═══ Passage ═══

Skip to main content
Technology & EngineeringPython Patterns208 lines

Generators

Generator and itertools patterns for memory-efficient data processing in Python

Quick Summary18 lines
You are an expert in Python generators and itertools for writing memory-efficient, lazy data processing pipelines.

## Key Points

- **Generator functions** contain `yield` and return a generator iterator when called.
- **Generator expressions** (`(x for x in items)`) are the lazy counterpart to list comprehensions.
- **`yield from`** delegates to a sub-generator, flattening nested iteration.
- **`send()` and `throw()`** enable two-way communication with a running generator (coroutine style).
- **`itertools`** provides optimized building blocks: `chain`, `islice`, `groupby`, `product`, `combinations`, etc.
- **Generators are single-pass** — once exhausted, they cannot be restarted.

═══ Material provided ═══

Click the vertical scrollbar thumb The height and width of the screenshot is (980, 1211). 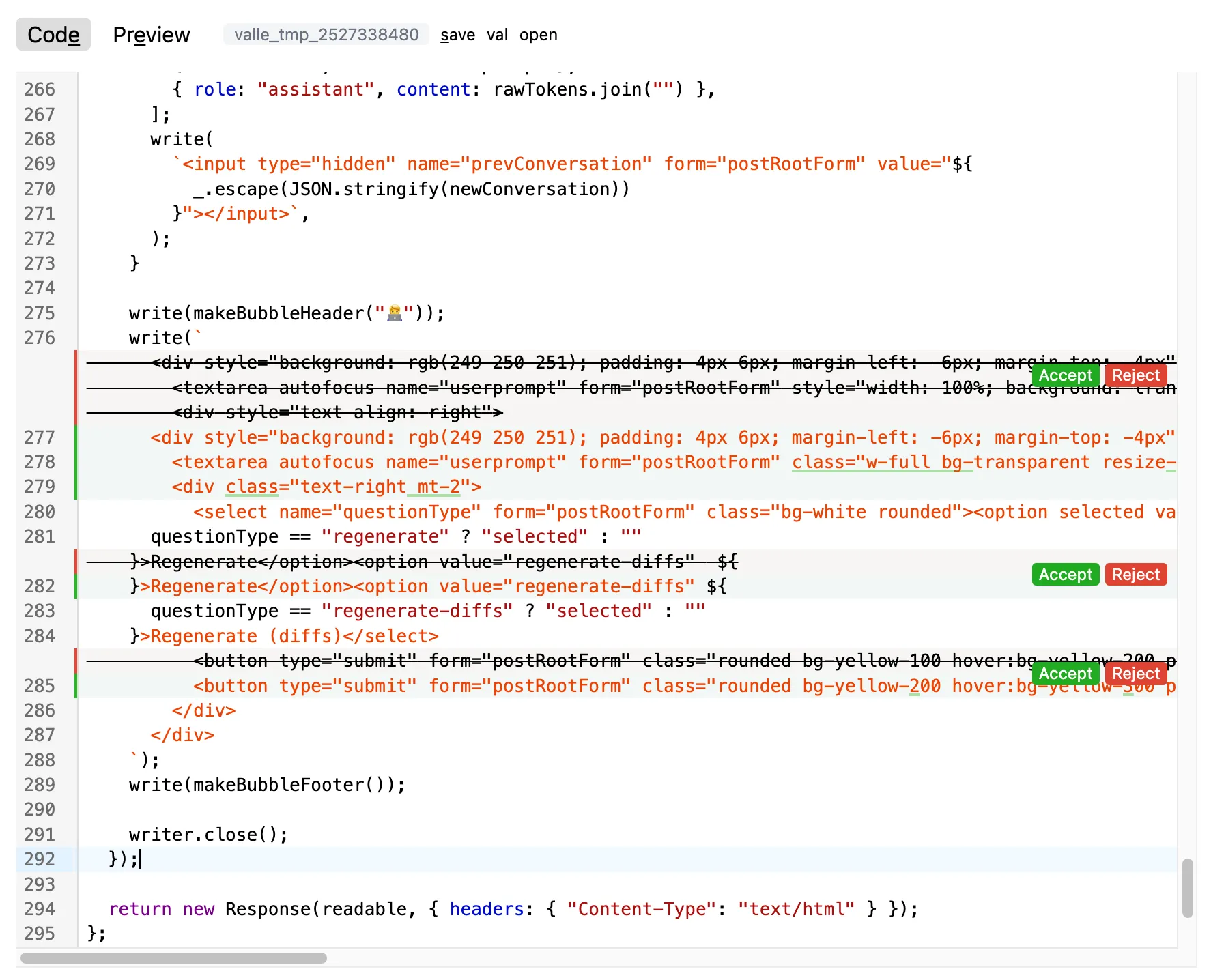[x=1187, y=887]
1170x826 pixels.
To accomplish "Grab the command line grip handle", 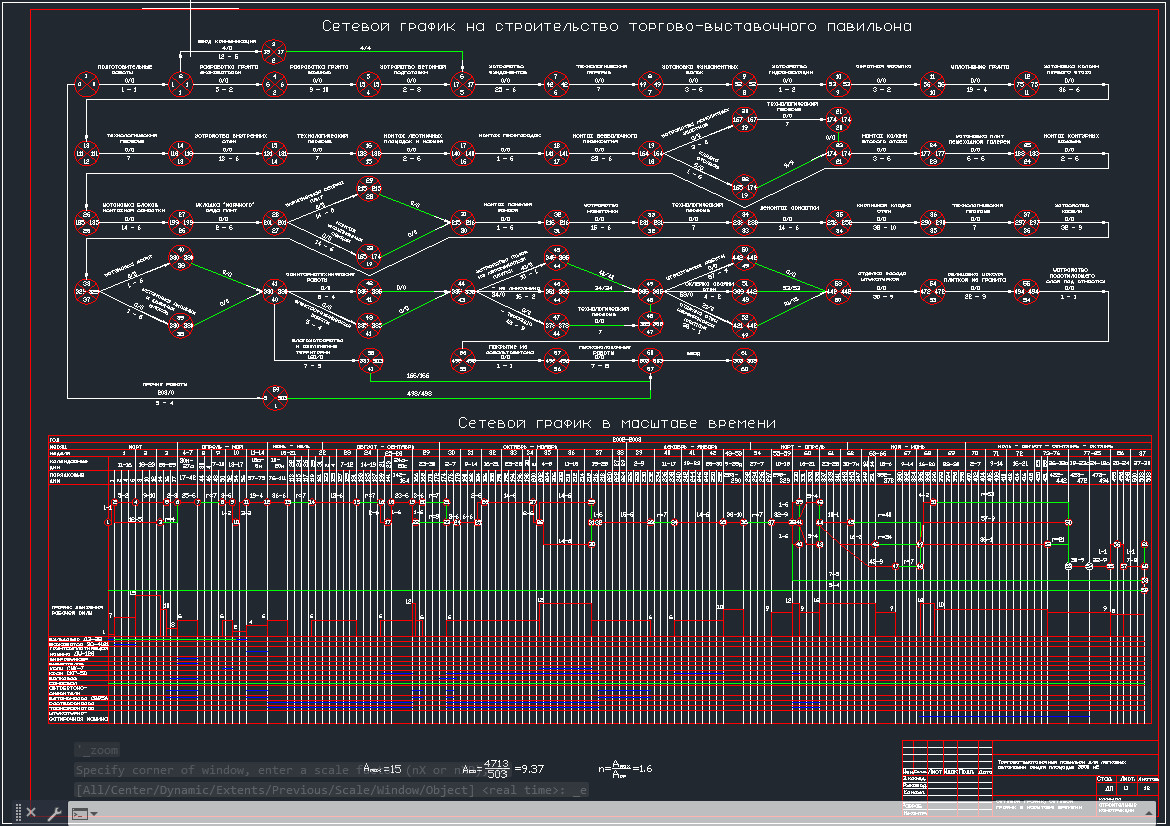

═══

Can you print, word for word, the part of the page on Python generators starting with "Generator and itertools" and going on through "to list comprehensions."?

Generator and itertools patterns for memory-efficient data processing in Python

Quick Summary18 lines
You are an expert in Python generators and itertools for writing memory-efficient, lazy data processing pipelines.

## Key Points

- **Generator functions** contain `yield` and return a generator iterator when called.
- **Generator expressions** (`(x for x in items)`) are the lazy counterpart to list comprehensions.